## Begin PAGE EXCERPT

After brunch, Fadely got ready for work. On her way out the door, she paused where Harris was sitting.
"She bent down and she gave me a kiss and I can't even explain it," Harris said. "I remember looking back at her ... I remember mentally going, "wow."
"I love you," Fadely told her.
"I love you, too," Harris said.
Harris said she was going to make an apple pie. When Fadely got home, they decided, they would watch The Late Show.
Harris' afternoon was spent shopping and baking. Around dinner time, a neighbor knocked at the door. Something was going on at the Millennium, the neighbor said. Police were everywhere. Fear washed over Harris. She put on her coat and got in her truck.
Emergency vehicles swarmed the hotel. Harris parked and ran toward the building. A police officer yelled at her to stay back.
"I told him my partner was in there and I needed to know what was going on," she said.
Another onlooker, she still can't figure who he was, told her that Kerry had been shot. And then her mind went numb.
A police officer walked her over to a patrol car. They sat inside and the officer told her that Kerry was dead. Months later, she saw clips of herself after that from the television news. She looks stunned. She never noticed the cameras even though they were just feet away.
Victor Flores, who was later discovered to be Javier Martinez, a felon who had been deported to Dominican Republic and returned illegally to the United States, was soon arrested and charged in the shooting. He had been fired, police said, and had come to the hotel armed with a gun to seek revenge. He found Fadely in the hotel dining room and shot her.
What happened after the shooting is a cautionary tale for gay couples living in Alaska, where gay marriage is banned by a constitutional amendment.
Kerry Fadely was always close to her family in Oregon, but they never accepted Harris. Fadely had no will.
"You know you think that tomorrow that you can take care of it," Harris said. "There just wasn't a tomorrow."
A married spouse in Alaska is considered next-of-kin even if there is no will, but a gay partner has no more rights than a stranger. As family began to arrive to make plans for the funeral, it became clear that Harris was a part of Fadely's life they didn't want to recognize.
Both Fadely and Harris had been married to men and started families before they met. Harris said Fadely's ex-husband informed her soon after her partner's death that she would not be involved in planning her funeral. Harris was permitted to go to the funeral home to see Fadely's body for 30 minutes, she said. She could attend her service, but she wasn't invited to speak or sit with family members. Fadely was cremated. Her ashes were taken out of state. Harris was not mentioned in her obituary. It was like she was invisible.
Harris said she could have had a confrontation with the family, but she didn't want to disrespect Fadely's parents. Fadely loved them, Harris said. Everybody was already hurting enough.
Two weeks after Fadely's death, Harris arrived to the home where they had shared mochas that last day, and found Fadely's family members packing it up. The lease had been in Fadely's name. The way they split up expenses, Harris paid groceries and some utilities, they shared some credit cards, but Fadely paid the rent. They had separate checking accounts. The rent money was in Fadely's account. There was nothing Harris could do.

## End PAGE EXCERPT
## Begin GIVEN INFORMATION

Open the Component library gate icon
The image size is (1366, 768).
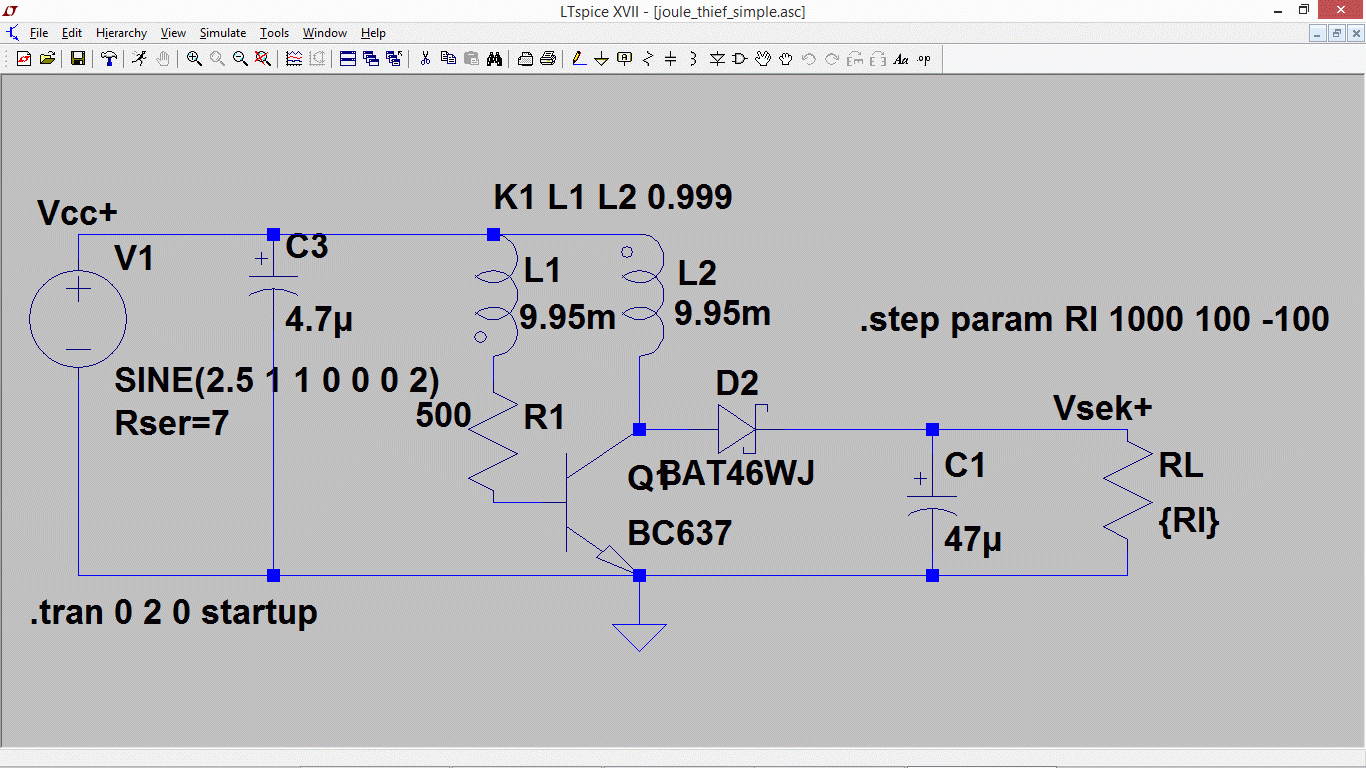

## End GIVEN INFORMATION

YOUR TASK:
Copy out the article from "Victor Flores, who" down to "had no will.", and substitute "Idaho" for "Oregon".

ANSWER:
Victor Flores, who was later discovered to be Javier Martinez, a felon who had been deported to Dominican Republic and returned illegally to the United States, was soon arrested and charged in the shooting. He had been fired, police said, and had come to the hotel armed with a gun to seek revenge. He found Fadely in the hotel dining room and shot her.
What happened after the shooting is a cautionary tale for gay couples living in Alaska, where gay marriage is banned by a constitutional amendment.
Kerry Fadely was always close to her family in Idaho, but they never accepted Harris. Fadely had no will.